Il Catanzaro volta ufficialmente pagina e affida la guida del proprio ambizioso progetto tecnico a Fabio Turati. L’allenatore originario di Lecco è arrivato nella città dei tre colli per firmare il contratto che lo legherà ufficialmente ai colori giallorossi, superando la concorrenza di numerosi club di Serie B e Serie C che avevano messo gli occhi su di lui. Subito dopo la firma, il neo-tecnico intensificherà i colloqui operativi con il direttore sportivo Ciro Polito e con il presidente Floriano Noto per delineare le strategie di mercato e definire le questioni prettamente logistiche e organizzative. Turati si è già confrontato con il team manager per approfondire le metodiche di lavoro e le abitudini del gruppo. Nessun ostacolo, inoltre, sul fronte burocratico per il possesso della licenza Uefa A anziché della Pro: sia Turati sia il suo vice, Fernando Horacio Spinelli, dovranno semplicemente formalizzare la domanda di iscrizione ai prossimi corsi abilitanti istituiti a Coverciano, una procedura standard che non riserva alcuna criticità per l’inizio del ritiro.

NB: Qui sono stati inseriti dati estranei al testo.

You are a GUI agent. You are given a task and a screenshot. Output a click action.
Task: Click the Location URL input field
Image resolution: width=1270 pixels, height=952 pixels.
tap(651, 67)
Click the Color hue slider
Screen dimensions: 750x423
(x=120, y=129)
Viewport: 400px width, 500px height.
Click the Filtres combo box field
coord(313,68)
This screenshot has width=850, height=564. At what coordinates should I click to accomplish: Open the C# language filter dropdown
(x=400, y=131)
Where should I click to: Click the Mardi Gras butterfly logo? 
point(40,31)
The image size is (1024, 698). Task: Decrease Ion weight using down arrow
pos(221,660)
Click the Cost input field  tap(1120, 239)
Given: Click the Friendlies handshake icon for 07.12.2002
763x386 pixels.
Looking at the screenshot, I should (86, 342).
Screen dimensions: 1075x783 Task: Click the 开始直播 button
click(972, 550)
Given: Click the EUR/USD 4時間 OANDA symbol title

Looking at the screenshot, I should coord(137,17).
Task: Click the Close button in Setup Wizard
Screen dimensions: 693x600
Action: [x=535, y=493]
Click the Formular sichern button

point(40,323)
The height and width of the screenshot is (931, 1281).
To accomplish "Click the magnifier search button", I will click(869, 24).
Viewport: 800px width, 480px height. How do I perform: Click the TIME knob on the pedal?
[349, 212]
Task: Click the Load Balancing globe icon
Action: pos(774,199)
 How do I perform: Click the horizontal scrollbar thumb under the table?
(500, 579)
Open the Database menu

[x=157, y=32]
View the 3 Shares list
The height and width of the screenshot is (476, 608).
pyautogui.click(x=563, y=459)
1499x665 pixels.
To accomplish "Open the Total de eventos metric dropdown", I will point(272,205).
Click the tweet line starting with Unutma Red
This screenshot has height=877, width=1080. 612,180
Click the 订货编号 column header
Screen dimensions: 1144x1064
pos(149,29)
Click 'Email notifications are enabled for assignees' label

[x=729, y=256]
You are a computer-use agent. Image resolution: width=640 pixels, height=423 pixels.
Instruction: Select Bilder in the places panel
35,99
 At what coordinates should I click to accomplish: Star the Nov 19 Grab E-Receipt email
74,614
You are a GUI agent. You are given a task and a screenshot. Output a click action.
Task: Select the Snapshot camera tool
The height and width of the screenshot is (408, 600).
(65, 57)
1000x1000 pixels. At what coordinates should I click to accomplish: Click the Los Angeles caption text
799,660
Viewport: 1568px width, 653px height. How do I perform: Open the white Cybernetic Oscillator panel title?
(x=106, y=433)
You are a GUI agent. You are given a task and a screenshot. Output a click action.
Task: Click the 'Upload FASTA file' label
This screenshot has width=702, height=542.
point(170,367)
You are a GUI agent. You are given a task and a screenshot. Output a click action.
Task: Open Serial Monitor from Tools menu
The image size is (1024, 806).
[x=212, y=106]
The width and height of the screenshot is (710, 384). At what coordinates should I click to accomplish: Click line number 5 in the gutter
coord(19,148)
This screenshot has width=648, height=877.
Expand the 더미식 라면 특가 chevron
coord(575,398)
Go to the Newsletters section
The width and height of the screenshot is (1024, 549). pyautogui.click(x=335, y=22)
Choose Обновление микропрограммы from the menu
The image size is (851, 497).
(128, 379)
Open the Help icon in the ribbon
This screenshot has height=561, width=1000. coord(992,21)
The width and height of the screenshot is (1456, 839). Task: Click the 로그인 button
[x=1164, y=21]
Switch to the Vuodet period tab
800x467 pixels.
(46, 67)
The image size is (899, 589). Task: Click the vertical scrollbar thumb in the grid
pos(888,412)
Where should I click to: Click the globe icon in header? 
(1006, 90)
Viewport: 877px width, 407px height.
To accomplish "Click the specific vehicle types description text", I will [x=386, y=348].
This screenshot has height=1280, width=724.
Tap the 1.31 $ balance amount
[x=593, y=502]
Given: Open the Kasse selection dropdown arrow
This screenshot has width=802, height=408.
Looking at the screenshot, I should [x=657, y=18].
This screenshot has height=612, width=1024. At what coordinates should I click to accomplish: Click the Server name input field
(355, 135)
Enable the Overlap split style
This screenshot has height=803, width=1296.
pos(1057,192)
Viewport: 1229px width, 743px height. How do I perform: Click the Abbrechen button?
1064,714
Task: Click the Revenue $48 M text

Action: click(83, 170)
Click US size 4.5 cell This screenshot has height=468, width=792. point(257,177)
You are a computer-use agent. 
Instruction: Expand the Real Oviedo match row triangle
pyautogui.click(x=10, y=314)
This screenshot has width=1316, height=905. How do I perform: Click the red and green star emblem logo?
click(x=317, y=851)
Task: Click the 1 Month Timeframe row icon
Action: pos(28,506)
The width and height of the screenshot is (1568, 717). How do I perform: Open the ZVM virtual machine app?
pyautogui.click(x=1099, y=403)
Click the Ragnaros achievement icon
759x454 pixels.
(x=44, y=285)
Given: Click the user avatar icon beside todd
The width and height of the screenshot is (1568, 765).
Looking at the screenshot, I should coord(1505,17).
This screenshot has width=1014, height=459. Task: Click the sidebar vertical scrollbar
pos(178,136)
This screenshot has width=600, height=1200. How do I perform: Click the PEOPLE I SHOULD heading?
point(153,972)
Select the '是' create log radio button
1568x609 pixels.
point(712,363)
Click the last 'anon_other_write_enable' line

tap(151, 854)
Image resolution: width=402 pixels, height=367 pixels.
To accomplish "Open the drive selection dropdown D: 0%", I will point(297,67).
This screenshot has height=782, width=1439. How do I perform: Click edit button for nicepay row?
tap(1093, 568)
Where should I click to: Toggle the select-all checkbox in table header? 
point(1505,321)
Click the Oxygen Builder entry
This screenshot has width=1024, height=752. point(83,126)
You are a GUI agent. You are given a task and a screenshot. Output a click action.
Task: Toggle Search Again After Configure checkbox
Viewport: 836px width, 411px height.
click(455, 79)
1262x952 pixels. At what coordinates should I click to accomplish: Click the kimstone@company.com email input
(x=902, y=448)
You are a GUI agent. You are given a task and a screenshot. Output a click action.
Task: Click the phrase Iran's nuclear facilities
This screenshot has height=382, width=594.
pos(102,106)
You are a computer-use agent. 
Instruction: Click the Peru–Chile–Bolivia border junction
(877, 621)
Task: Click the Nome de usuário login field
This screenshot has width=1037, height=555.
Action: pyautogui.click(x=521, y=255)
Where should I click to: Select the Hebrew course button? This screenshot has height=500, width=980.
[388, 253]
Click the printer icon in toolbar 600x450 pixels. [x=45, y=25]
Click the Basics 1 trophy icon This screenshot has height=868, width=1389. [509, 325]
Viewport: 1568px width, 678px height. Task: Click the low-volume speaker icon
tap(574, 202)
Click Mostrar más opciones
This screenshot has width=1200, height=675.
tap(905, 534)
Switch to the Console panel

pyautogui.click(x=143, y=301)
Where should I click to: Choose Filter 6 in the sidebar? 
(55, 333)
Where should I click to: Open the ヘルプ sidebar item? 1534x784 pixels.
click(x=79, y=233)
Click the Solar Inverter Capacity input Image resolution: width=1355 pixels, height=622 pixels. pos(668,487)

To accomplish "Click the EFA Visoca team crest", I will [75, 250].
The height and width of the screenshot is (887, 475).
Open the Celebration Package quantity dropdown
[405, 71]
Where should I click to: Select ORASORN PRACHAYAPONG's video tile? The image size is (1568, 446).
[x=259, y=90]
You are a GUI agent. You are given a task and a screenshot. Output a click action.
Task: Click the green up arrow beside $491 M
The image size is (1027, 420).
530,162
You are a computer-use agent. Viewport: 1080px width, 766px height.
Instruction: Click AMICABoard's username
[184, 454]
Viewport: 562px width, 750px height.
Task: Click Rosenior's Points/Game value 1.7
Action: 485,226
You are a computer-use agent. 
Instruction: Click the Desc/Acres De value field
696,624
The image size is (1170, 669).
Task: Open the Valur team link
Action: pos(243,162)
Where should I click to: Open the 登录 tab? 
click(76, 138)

I gioielli del mercato: le strategie per Liberali e Favasuli

Mentre la squadra si gode il periodo di vacanza, i fari della dirigenza rimangono accesi sulle trattative in uscita che potrebbero garantire importanti plusvalenze. L’unica eccezione nel gruppo è rappresentata dal trequartista diciannovenne Mattia Liberali, convocato dal commissario tecnico Alberto Bollini per lo stage di pre-convocazione con la Nazionale Under 19, in vista dell’imminente Europeo di categoria in Galles. Le prestazioni del fantasista hanno attirato l’interesse concreto di Juventus, Lazio, Bologna e Cagliari, ma il club calabrese ha scelto di congelare ogni discorso fino al termine della rassegna continentale, rimandando le trattative a luglio inoltrato. Situazione ancora più calda per l’esterno tutta fascia Costantino Favasuli, reduce dalla nomina da parte della Lega B come miglior laterale destro Under 23 del torneo. Sul ventiduenne calabrese è scattata una vera e propria corsa a tre che vede coinvolte Sassuolo, Atalanta e Roma. Il direttore sportivo Polito non intende privarsene facilmente e l’obiettivo della società è quello di innescare un’asta al rialzo che possa superare la clausola rescissoria di 6 milioni di euro, i cui proventi andrebbero comunque divisi a metà con la Fiorentina.